## Set task
Report each line below that contains the string "Given", treating uppercase and lowercase as different.

--- Start of Data provided ---

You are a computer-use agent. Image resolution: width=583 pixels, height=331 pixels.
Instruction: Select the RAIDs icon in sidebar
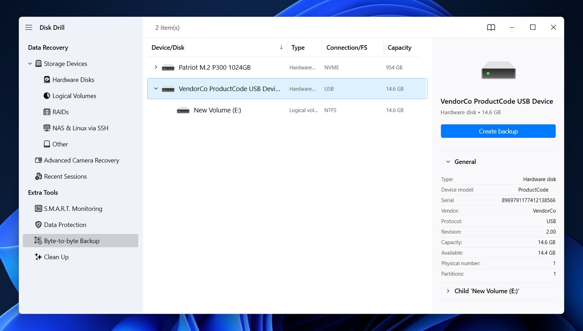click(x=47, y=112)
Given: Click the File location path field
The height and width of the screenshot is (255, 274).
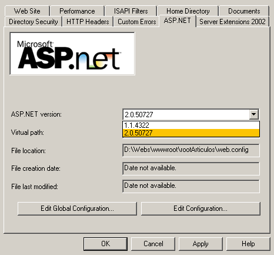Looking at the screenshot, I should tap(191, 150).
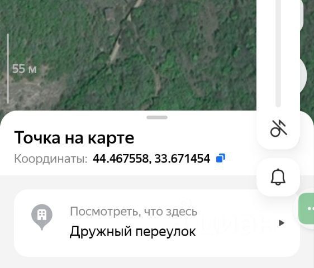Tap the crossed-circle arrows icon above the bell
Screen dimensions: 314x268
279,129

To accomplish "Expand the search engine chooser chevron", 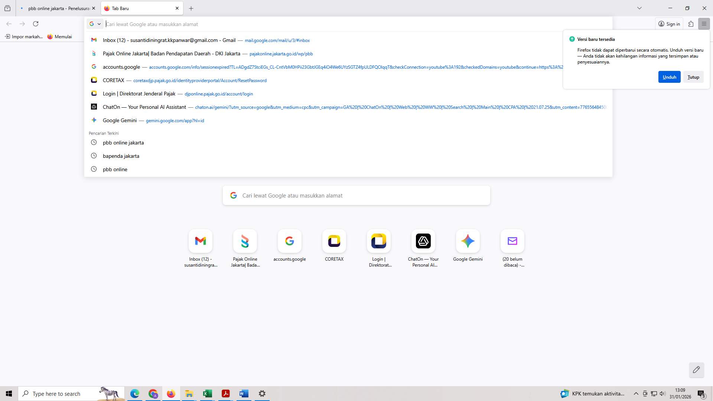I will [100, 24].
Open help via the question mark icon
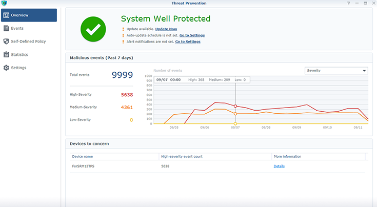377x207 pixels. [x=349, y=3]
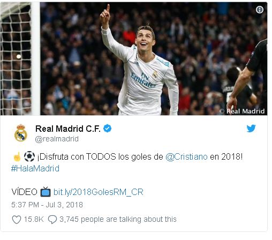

--- End of Data provided ---
--- Start of Data provided ---

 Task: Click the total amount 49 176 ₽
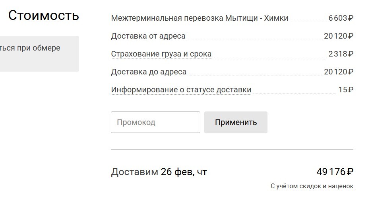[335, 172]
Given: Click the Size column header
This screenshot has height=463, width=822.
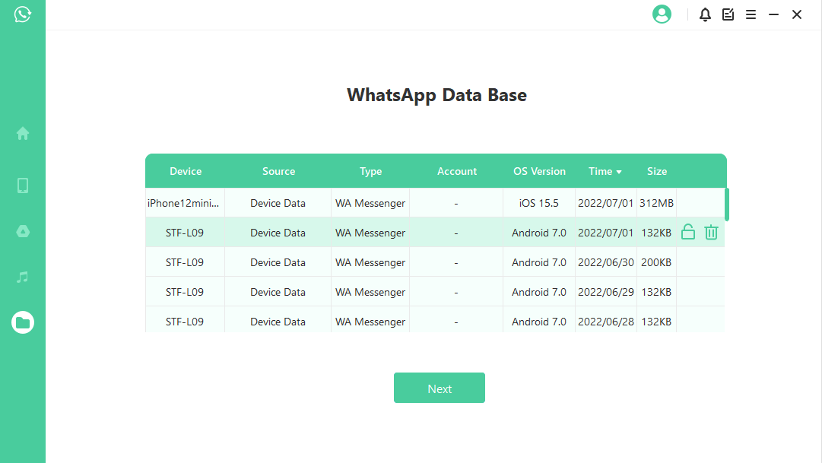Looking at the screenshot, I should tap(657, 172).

--- End of Data provided ---

## Finished answer
Given: Click the File location path field
Given: Click the Size column header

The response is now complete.